Creating a true peace
Earlier this year Keith Scott won the Wilson/Hinckes Peace Award for his contribution to and work with the Woking debates. He writes about putting faith into action.
When I came to Woking in 1999 the first group I joined was the Woking Community Play Association, a group that writes and stages dramas about the local community. After some years I became chair and we decided we wanted to do a play about the Ockenden Venture, a refugee charity that was founded in 1951 in the town. It is an amazing story of heroism, sacrifice, inspiration and determination. It took three years to bring the play to fruition. About 150 local people were involved in creating it, with the help of ten professionals, making it a true community event.
I have been a Quaker since my early twenties.
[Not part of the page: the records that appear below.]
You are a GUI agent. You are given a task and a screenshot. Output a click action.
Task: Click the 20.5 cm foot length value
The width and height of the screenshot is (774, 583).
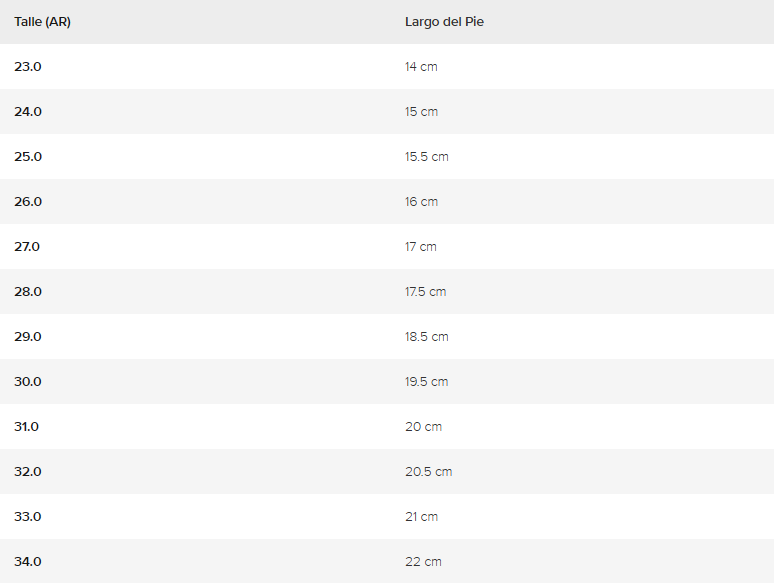tap(428, 472)
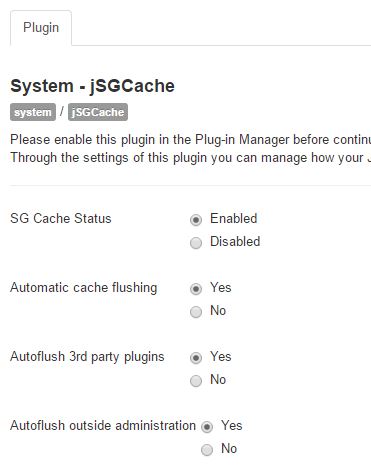371x468 pixels.
Task: Click the System - jSGCache heading
Action: pos(92,86)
I was attracted to the Religious Society of Friends by a commitment to following one’s own truth. I found the silence of Meetings wonderful and the spoken contributions inspiring. Only gradually did I come to accept the peace witness, which Quakers have followed since the 1660s.
In Woking Meeting I found I could contribute as I had not before, which gave me the confidence to develop in other ways. In 2012 I felt that we needed a more visible peace presence in Woking. I read about the Hexham Debates, which had been held for some years in the North-East of England, and was excited by the idea of having open, informed discussions about peace issues. I took the idea to Woking Action for Peace, who enthusiastically embraced the idea. We set up a committee and drew up a programme for six debates in 2013. We had no idea if we would get enough people along to make it worthwhile, or whom we could get to speak. Nevertheless, we booked a room in the town centre on a Saturday morning and managed to get an impressive range of speakers, beginning with Bruce Kent, vice-president of the Campaign for Nuclear Disarmament.
In the following years we have had two people to introduce the topic, which has added an extra dimension.
I have been amazed at how people have been willing to give their expertise and time and who have travelled considerable distances to speak at these debates. We meet from 11am to 12.30pm. The speakers introduce the topic for the first twenty minutes or so and then they are ‘open to the floor’ and everyone is encouraged to speak for up to three minutes. Questions are fed back to the speakers, who sum up at the end of the debate. We have always feared the debate would dry up – but it never has and sometimes it has reached an amazing depth. We do not seek primarily to change people’s minds but hope that by coming we will all be opened up to new perspectives and explore new ways forwards.
Although a peace group began the debates, they cover social, environmental and political issues, as we believe that only by creating a just world can we come to a true peace. The debates have attracted between thirty and ninety people and are funded by donations people give as they leave. We cannot ever know their true value but we have had valuable local press coverage, warm feedback and a mailing list of over 170 people. I would encourage you to arrange a similar range of debates. I hope to divide this prize into three: a third towards a peace pole; a third towards helping the Syrian families settle in Woking; and a third towards the next Community Play, a play on Ethel Smyth, the composer who wrote the suffragettes’ ‘March of the Women’. I will finish with the words of Joyce Pearce, the founder of Ockenden, from her strategy of hope: ‘We do not accept that our world has to be one of suffering and strife, for we have seen the beauty and the unity that will transform our global home.’
This article is a revised version of a talk given at Westminster Meeting.